Methods for improving unfamiliar face matching

Dowsett, Andrew James January 2015 (has links)
Matching unfamiliar faces is known to be a very difficult task. Yet, despite this, we frequently rely on this method to verify people's identity in high security situations, such as at the airport. Because of such security implications, recent research has focussed on investigating methods to improve our ability to match unfamiliar faces. This has involved methods for improving the document itself, such that photographic-ID presents a better representation of an individual, or training matchers to be better at the task. However, to date, no method has demonstrated significant improvements that would allow the technique to be put into practice in the real world. The experiments in this thesis therefore further explore methods to improve unfamiliar face matching. In the first two chapters both variability and feedback are examined to determine if these previously used techniques do produce reliable improvements. Results show that variability is only of use when training to learn a specific identity, and feedback only leads to improvements when the task is difficult.
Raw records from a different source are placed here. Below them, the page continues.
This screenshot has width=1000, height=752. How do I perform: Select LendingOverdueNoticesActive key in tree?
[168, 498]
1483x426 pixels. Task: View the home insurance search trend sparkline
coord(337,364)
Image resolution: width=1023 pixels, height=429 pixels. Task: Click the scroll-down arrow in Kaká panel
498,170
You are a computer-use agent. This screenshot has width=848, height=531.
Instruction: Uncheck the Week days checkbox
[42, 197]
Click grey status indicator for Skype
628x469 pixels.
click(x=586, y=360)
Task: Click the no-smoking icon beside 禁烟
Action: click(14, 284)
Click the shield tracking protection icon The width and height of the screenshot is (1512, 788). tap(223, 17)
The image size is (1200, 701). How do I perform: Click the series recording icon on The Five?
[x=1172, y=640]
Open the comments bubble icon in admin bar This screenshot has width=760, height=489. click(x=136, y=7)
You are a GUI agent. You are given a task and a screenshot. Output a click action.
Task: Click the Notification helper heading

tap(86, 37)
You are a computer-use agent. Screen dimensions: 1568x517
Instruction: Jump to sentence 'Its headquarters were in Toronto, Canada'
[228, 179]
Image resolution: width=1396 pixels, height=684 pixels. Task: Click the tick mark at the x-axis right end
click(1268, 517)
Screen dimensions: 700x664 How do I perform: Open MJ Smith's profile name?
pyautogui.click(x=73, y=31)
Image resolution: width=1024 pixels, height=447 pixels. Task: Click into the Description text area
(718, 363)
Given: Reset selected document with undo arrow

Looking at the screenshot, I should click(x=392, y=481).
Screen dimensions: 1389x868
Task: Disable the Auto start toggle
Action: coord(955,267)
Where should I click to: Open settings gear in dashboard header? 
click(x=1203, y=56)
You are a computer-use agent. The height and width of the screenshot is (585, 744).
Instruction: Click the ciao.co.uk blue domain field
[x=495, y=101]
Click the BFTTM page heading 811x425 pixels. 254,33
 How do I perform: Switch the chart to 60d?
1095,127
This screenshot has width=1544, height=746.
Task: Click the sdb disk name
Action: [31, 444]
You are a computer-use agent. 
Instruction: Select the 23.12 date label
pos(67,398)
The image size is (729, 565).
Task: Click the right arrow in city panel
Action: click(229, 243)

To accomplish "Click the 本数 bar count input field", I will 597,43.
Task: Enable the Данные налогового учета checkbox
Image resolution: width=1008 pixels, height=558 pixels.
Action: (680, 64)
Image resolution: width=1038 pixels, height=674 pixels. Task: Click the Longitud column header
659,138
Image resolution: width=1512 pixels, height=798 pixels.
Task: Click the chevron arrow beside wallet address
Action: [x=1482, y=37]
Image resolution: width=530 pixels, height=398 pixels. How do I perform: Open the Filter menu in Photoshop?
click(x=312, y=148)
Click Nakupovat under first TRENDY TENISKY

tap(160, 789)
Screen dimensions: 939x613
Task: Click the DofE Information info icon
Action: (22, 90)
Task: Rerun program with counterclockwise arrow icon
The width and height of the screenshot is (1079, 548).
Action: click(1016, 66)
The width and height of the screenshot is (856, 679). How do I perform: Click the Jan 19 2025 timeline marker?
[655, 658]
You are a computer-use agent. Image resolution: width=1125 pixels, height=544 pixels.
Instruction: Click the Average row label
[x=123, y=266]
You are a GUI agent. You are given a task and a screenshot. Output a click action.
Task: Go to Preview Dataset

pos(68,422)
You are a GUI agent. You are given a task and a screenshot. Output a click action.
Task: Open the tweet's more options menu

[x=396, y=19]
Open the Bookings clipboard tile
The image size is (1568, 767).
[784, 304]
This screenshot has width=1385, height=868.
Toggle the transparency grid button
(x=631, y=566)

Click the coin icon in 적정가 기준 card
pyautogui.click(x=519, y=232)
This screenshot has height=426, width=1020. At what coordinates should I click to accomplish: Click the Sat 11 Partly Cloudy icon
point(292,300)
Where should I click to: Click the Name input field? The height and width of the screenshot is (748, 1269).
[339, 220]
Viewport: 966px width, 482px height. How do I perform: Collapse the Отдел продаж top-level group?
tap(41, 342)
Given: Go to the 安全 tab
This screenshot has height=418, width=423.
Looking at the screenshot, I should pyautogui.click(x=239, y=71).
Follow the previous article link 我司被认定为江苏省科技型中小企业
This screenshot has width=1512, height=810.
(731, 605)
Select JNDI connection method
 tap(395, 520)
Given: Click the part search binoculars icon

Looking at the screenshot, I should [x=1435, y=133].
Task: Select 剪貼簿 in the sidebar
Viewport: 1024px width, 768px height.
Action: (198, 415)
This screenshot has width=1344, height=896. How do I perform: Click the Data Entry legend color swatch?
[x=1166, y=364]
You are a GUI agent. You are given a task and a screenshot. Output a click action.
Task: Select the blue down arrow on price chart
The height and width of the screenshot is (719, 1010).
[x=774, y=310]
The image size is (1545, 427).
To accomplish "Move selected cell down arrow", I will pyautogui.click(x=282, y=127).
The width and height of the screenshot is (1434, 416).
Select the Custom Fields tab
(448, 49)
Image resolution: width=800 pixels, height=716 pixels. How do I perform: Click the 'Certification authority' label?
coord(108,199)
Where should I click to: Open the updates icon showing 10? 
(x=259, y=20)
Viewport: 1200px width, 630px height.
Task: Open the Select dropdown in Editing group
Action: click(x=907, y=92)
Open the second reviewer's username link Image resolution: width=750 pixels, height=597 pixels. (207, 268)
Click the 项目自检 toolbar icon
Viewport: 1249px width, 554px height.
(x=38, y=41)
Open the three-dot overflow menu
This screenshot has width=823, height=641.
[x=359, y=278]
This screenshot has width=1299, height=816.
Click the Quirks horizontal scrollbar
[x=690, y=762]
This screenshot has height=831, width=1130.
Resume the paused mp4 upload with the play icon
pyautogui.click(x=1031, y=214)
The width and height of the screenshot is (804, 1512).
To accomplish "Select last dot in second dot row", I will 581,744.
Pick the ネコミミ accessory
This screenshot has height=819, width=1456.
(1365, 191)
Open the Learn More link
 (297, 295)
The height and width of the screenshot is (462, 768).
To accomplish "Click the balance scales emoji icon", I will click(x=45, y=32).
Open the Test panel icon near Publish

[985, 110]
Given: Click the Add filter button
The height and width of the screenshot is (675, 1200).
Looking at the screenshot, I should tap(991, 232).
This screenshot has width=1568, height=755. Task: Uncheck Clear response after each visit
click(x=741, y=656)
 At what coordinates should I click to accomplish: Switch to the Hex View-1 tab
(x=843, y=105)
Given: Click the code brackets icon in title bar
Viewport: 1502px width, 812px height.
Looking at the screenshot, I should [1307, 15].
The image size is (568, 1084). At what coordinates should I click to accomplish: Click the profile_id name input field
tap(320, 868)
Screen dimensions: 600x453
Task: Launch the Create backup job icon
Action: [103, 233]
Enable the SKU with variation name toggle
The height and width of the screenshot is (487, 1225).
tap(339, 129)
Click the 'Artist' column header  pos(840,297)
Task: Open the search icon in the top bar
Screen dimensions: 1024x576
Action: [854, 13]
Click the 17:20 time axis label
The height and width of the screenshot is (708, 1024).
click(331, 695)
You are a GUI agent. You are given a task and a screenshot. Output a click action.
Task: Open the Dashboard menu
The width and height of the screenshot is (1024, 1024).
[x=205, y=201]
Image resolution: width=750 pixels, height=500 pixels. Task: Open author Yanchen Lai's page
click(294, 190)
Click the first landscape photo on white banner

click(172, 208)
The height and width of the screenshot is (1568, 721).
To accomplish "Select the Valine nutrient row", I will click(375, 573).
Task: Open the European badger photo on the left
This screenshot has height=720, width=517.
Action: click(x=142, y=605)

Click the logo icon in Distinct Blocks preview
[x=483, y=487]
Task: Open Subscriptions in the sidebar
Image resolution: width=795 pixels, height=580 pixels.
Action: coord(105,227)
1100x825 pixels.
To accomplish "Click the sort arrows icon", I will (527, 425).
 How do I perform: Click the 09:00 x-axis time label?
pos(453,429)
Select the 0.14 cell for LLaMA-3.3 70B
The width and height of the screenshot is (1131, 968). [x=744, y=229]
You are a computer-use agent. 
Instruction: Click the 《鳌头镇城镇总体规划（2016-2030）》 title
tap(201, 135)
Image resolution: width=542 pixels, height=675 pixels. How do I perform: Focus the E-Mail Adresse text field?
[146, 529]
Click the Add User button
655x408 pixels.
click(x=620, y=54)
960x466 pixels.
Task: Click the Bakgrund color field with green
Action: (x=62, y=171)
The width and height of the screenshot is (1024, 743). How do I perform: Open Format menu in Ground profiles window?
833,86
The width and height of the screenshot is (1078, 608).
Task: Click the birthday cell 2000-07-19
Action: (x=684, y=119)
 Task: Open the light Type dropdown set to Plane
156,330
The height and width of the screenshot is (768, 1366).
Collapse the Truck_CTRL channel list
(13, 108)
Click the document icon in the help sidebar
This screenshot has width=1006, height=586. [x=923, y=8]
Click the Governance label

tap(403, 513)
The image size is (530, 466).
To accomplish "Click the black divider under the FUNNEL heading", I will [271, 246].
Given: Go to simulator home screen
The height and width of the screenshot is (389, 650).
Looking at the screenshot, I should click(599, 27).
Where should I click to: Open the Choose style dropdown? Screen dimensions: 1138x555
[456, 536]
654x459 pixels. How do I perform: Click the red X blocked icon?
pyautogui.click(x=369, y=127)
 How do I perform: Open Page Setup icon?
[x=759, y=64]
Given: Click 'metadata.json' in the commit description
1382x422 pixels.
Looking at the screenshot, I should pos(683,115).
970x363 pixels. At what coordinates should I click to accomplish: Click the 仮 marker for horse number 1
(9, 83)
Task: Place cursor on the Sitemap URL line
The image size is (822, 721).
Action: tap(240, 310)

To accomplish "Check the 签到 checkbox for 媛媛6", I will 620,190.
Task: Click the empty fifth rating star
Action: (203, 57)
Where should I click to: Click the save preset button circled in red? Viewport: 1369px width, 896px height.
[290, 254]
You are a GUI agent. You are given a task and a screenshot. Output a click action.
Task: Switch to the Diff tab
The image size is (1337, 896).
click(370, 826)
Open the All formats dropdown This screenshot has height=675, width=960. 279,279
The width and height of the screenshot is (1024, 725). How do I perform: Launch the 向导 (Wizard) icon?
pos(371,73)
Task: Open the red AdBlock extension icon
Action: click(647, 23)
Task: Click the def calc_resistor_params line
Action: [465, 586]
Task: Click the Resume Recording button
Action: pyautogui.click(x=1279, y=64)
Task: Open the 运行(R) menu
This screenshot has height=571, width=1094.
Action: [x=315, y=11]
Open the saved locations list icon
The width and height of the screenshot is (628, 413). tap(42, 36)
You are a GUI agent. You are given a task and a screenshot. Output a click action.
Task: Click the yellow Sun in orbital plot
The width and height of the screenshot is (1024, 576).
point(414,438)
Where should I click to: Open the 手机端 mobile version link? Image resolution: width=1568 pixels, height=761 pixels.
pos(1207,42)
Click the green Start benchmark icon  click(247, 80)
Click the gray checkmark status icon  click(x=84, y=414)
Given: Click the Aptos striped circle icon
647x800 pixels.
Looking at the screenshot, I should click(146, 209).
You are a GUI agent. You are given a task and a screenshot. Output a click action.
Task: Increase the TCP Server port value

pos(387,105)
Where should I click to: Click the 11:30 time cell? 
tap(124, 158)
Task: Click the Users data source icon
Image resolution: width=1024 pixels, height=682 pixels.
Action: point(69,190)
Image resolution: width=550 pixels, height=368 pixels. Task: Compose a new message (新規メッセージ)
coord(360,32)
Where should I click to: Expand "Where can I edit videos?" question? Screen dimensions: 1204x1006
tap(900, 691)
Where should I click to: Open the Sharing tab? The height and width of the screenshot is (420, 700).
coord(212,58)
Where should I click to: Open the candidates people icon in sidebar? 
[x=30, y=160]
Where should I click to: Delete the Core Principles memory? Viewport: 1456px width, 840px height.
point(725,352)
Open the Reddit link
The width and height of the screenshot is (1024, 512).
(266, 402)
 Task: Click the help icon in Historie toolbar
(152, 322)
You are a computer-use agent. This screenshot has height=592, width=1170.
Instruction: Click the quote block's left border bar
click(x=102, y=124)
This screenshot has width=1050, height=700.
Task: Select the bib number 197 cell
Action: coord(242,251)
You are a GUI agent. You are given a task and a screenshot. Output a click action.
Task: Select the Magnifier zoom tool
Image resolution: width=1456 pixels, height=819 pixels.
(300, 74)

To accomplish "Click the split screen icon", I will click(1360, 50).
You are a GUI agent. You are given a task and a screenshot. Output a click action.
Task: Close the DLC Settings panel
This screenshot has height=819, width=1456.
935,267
In the final chapter, collaboration is explored as a new method for improving unfamiliar face matching in general. Asking two people to perform the task together did produce consistent accuracy improvements, and importantly, also demonstrated individual training benefits. Overall, the results further demonstrate that unfamiliar face matching is difficult, and although finding methods to improve this is not straightforward, collaboration does appear to be successful and worth exploring further. The findings are discussed in relation to previous attempts at improving unfamiliar face matching, and the effect these may have on real world applications.